Даже Витек не ожидал такого поворота в разговоре и втайне был доволен тем, что прямые и откровенные слова Феликса, конечно же, помогут матери — а она и отцу все это передаст, — помогут родителям лучше понять его самого, Витеньку, не будут так приставать, да и переживать, потому что, видишь, мама, теперь все мы такие, и это абсолютно закономерно, закон несовместимости.
— Спасибо, — сказал Витек свое привычное. — Наклепал тут Феликс на своих предков. — И попробовал посмеяться, но не получилось у него, никто не поддержал — ни мать, ни Феликс.
— Спасибо, Катерина Максимовна, вы хорошая женщина, — сказал Феликс и обдал Катерину сверхсерьезными черными глазами.
— Чем же я хорошая? — сказала Катерина, чтобы что-нибудь сказать, потому что в душе у нее наступила неразбериха, к таким вещам она не приучена была, пока еще не приучена, ей трудно было слушать и тем более осмысливать сразу такие дикие и страшные слова, какие говорил просто и откровенно этот красивый мальчик Феликс. Витек, правда, написал их в своем дневничке.
— Тем, — ответил Феликс, — что вы, Катерина Максимовна, простая женщина.
— Спасибо тебе, Феликс, спасибо… Не дай-то бог, — неизвестно к чему прибавила она бога.
Ребята ушли, вскоре из Витенькиной
На кухне она застала Евдокию Яковлевну, тихонько выползшую после ребячьей трапезы. Она убирала со стола и ворчала недовольно, в том смысле, что всех не накормишь, нечего и стараться, ты думаешь, они голодные, они уже и до тебя таскали бутерброды.
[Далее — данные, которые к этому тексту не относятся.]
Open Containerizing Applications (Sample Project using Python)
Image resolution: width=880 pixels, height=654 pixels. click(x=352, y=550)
Катерина попросила замолчать Евдокию Яковлевну и идти отдыхать, иди отдохни, мол, все равно сейчас Боря придет, ужинать будет.
— Что ты меня гонишь, — обиделась Евдокия Яковлевна. — Я и так весь день отдыхаю, может, я чайку хочу выпить, или мне уже и чайку нельзя выпить?
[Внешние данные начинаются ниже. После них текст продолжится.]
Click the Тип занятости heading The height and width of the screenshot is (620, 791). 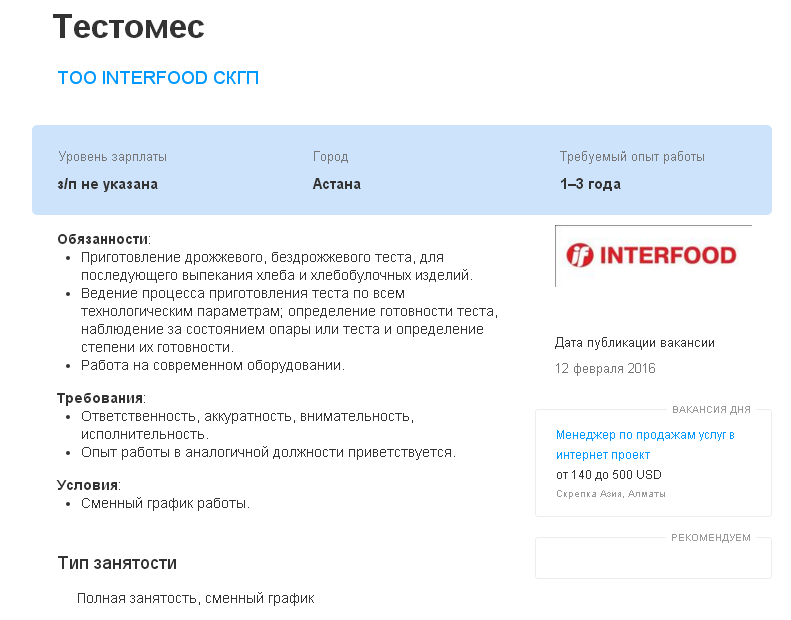coord(117,564)
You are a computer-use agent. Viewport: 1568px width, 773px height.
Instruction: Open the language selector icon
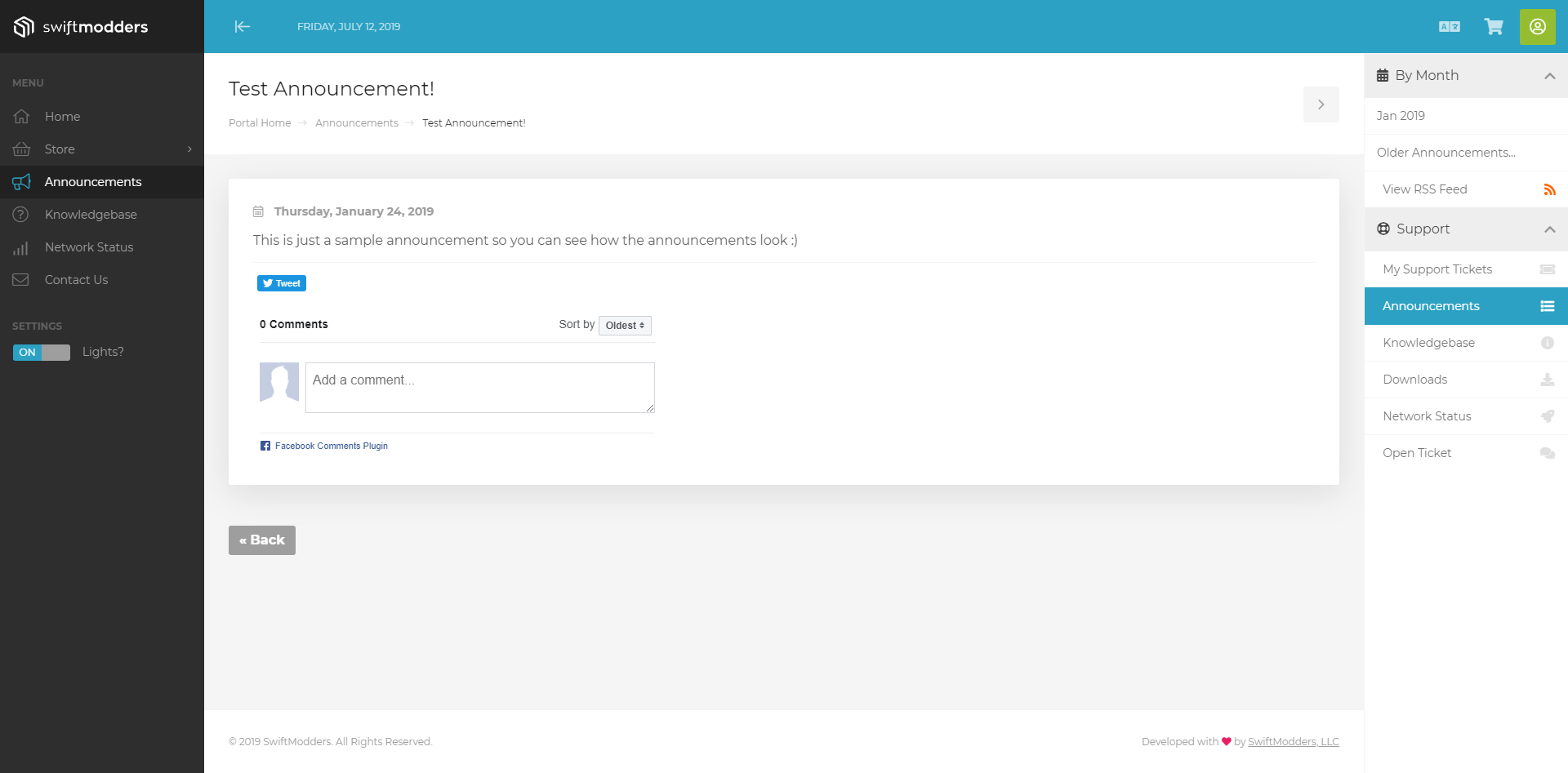tap(1449, 27)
— Господи, пей, пожалуйста, — сказала Катерина и ушла к себе, чтобы не дать разгуляться раздражению против матери.
Сильно постарела Евдокия Яковлевна, стала ворчливой, плаксивой и жадной, и есть стала много, куда только лезет, часто втихомолку, таясь от других. Только на какую-то минуту Катерину отвлекла своим появлением. Она все время думала с неясной боязнью чего-то о Феликсе. Уж очень воспитанный, Катерина Максимовна, Катерина Максимовна, если можете, если позволите и так далее. И неправду не может говорить органически. Нет уж, лучше бы ты правду эту при себе подержал, об отце, о матери такое говорить, лучше бы помолчал. А Витек в рот ему заглядывает, наберется у него этой честности, правдивости, не дай бог, и так уж чего только не пишет в своем дневничке. В то же время Катерина помнила и это: «Хорошая вы женщина, Катерина Максимовна, простая». Умный, все видит, а вот Витек… может, он в хорошем смысле повлияет на Витька, подскажет? Разве их поймешь?
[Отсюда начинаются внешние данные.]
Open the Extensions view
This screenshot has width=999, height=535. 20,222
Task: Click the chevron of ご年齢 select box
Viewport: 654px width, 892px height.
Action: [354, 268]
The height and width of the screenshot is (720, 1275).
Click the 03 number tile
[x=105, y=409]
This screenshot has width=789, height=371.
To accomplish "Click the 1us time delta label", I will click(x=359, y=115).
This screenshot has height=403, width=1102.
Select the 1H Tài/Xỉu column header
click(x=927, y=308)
Когда пришел Борис Михайлович и сидел на кухне, ужинал, из Витенькиной комнаты уже не эти низкие ревы да хрипы выходили, а струна рычала, ясно слышно, что струна, но рычала так, что не верилось, не только живот захватывало, а казалось, сами стены рычали вместе со струной.
— Чего там?
— Гитару делают, — сказала Катерина. — Новый у него дружок, Феликс, послушал бы, что он говорит, и откуда такие берутся?
— Что ж он говорит?
— Вежливенький, воспитанный, а красивый… где они такие берутся? Родители мои, говорит, обыватели-накопители, и я, говорит, их не люблю. Мальчик… А знаешь, кто отец его?
— Министр, что ли?
— Наверху сидит, а кто — не говорит. «Если, говорит, позволите, Катерина Максимовна, я не буду называть его должность». Воспитанный такой.
Борис Михайлович и Катерина разговаривали, а из Витенькиной комнаты то и дело доносилась эта рычащая струна: дыррр-дыррр и опять — дыррр-дыррр, джённ-джённ, и стены тоже рычали.
— А ты почему не выперла его? — спросил Борис Михайлович.
— За что же это?
А стены рычали то и дело. И когда Борис Михайлович с Катериной перешли в комнату, услышали раздраженный стук по отопительной трубе.